The recordings on this album have been selected from a large number of reel to reel and cassette tapes stored in the William S. Burroughs Communications Archive in Kansas. Most of the tapes were made on domestic recorders and on some there was large-scale physical deterioration. Hi-Fi quality was impossible and the sound varies considerably.

It is important also to understand that these are not recordings of his readings of prose, nor were they intended when they were made to be seen as finished "works" or art. The participants were thinking about alterations and the potentialities of the tape-recorder. These are primarily notes on experiments with recording and playback techniques that were first initiated by Brion Gysin in Room number 25, 9 Rue Git le Coeur, Paris in 1959 as he applied his Cut-up principle to different media.

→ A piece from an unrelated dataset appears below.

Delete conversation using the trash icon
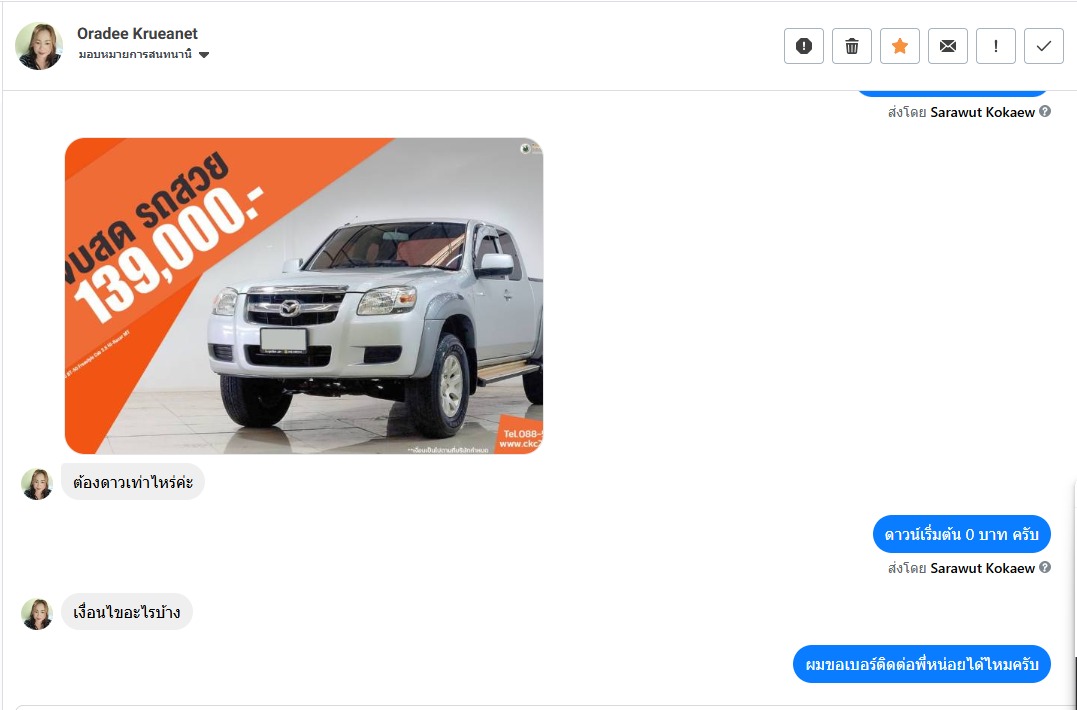This screenshot has height=710, width=1077. pyautogui.click(x=852, y=46)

The whole Cut-up procedure was Brion Gysin's conception and it was he who did the first tape-recorder experiment taking material from magazines and newspapers and cutting them in at random on a UHER machine. A surprising number of intersections were meaningful and the piece asa whole seemed quite coherent. William S. Burroughs was working closely with Brion Gysin and acquired his own tape-recorder shortly afterwards. In London in the very early sixties he began his own research with his close friend Ian Sommerville operating a great deal of the technical side of it. It was also Ian Sommerville who often initiated electronic effects and the use of cassette recorders, multiple recorders and street recordings.

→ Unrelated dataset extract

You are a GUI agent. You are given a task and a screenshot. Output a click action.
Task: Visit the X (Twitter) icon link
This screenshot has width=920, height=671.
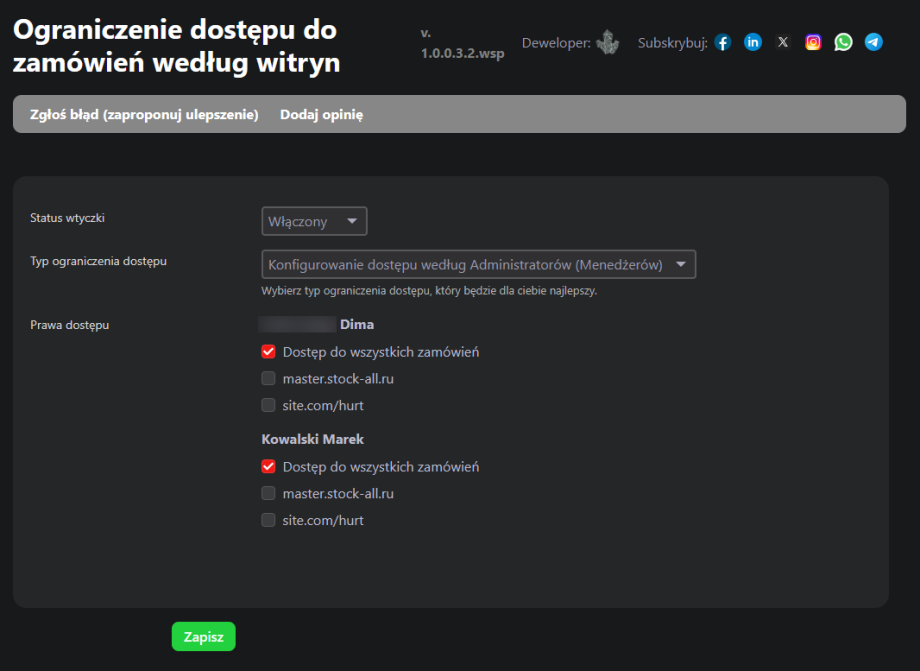point(783,43)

When you cut-up and rearrange words, new words emerge, the future leaks through, seemingly at random. New words and altered meanings are implicit in cutting-up but how random is random?

About William S. Burroughs:
William Seward Burroughs was born on the 5h of February 1934 in Saint Louis, U.S.A. and is most famous for the many books he has written over the last thirty years. He has made investigation of communication and the internal and external qualities and effects of words in particular his domain. His work within the medium of books and articles has been vastly influential internationally in all creative spheres, but in many ways his far less available theoretical and philosophical experiments could well prove to be far more crucial and revelationary as time passes. Control and its application rely most consistently throughout history upon linear, rigid structures, more often than not operated by words. In his theories and tape experiments William S. Burroughs challenges the very nature and power of words and then goes on to distort, mutate and rearrange them in order to reveal both their disease and its non-linear anti-dote. William S. Burroughs has taken risks in every aspect of his life and left a legacy, part of which is here if you listen attentively, which is a pointer to the direction thought, philosophy and activity must take to continue to expand.